Well, it’s here. The pop move that everybody has been waiting for Marnie Stern to make ever since In Advance Of The Broken Arm came out in 2007 has finally happened. Of course, we’re talking “pop” in an extremely relative sense. Stern is no less the guitar virtuoso she was when she first finger-tapped her way into the world of contemporary indie rock, and there are several moments on Marnie Stern that are just as head spinning as her previous releases are. Where her third album differs is in the increased ratio of time spent smashing the melodic pleasure button versus engaging in technical math-rock freakouts. It results in a stunning album that’s like a single firework that shoots into the sky, explodes, lets the embers fall briefly, and then starts exploding again and again.
It’s certainly her most personal work to date. First, it’s self-titled, putting her name out there instead of hiding behind oblique phrases or 31-word-long run-on sentences like she did on her previous full length (abridged by many, probably for word count’s sake, as This Is It…). The cover art and liner notes depict a bedroom and the items that inhabit it, inviting us to check out the little things that make her happy. The more inviting musical moments, where she and human octopus drummer Zach Hill dial back the chop-busting insanity, reveal a vulnerable heart that isn’t afraid to express longing or wide-grinned happiness.
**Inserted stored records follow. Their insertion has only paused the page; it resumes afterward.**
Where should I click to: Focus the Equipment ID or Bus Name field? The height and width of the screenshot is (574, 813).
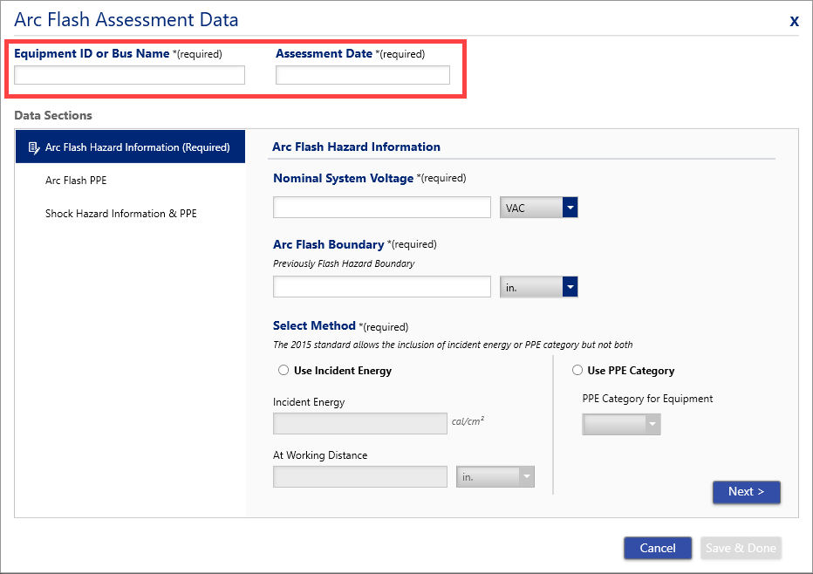[130, 75]
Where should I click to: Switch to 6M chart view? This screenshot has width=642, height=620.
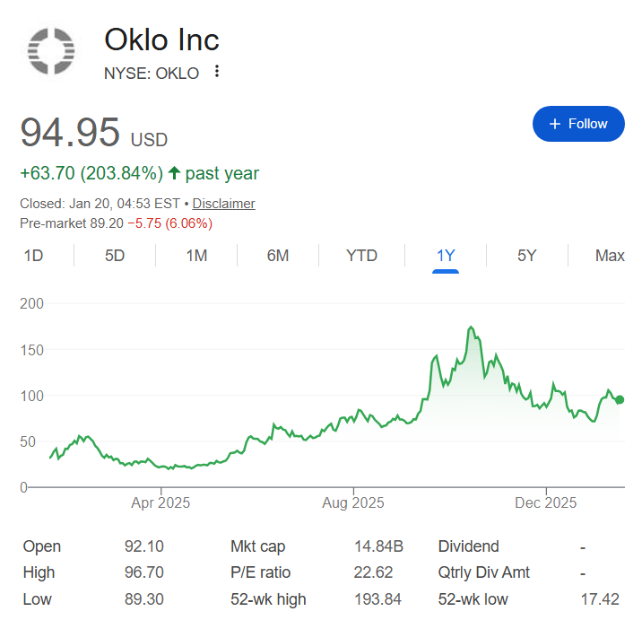point(278,256)
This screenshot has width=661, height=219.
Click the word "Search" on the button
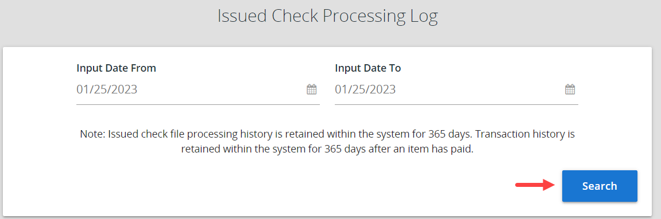600,186
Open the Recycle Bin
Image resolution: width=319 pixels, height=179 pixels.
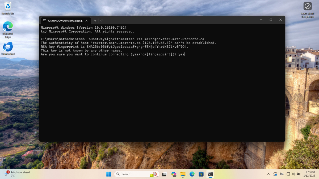click(x=8, y=6)
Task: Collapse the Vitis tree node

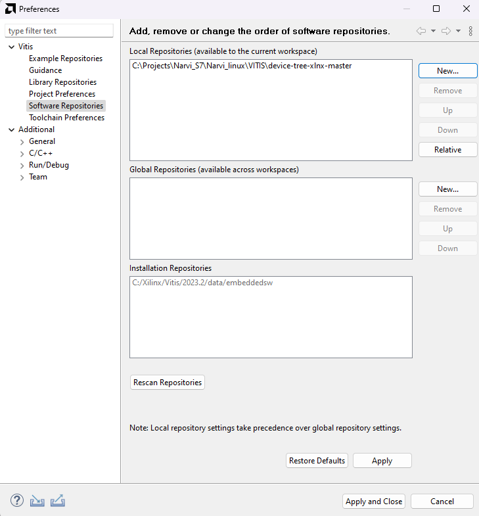Action: coord(11,47)
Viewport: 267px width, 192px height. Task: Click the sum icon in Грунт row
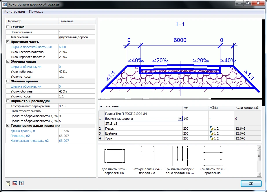pos(211,138)
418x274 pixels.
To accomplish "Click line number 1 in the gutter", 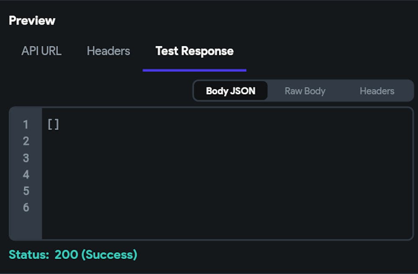I will (26, 124).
There is no better example of Stern’s newer direction than “Transparency Is The New Mystery.” The song revolves around a simple, chiming guitar figure, a series of buildups, and a hair-raising vocal swoon from Stern that sends it into its crashing and then bouncing chorus. During that chorus, the line “it’s not enough” morphs into the downcast “I’m not enough.” Meanwhile, Hill lays down one of his most restrained drum tracks ever but still drops some erratic fills here and there, as if the song’s sadness is causing him to trip over his parts. Paired with the darker, post-punk tinged “Building A Body,” you get two of Stern’s most straightforward songs to date.
While those two tracks showcase Stern cutting back on the pyrotechnics in favor of hooks, her biggest triumph this time around is in the way she’s able to fuse her two sides into truly compelling pieces. Most of “Gimme” might be covered in wiry guitar leads, but her rhythm guitar stomps along on a four-chord pattern that you could easily insert into a pop-punk tune. Other songs here that use a similar technique, and there are a few, are inviting with their familiarity, but dazzling due to their embellishments.
With this album, Marnie Stern has proved once again that there are several effective ways to emotionally recontextualize her craft. Or, to put it simply, she’s managed to produce one of the most fun albums of the year.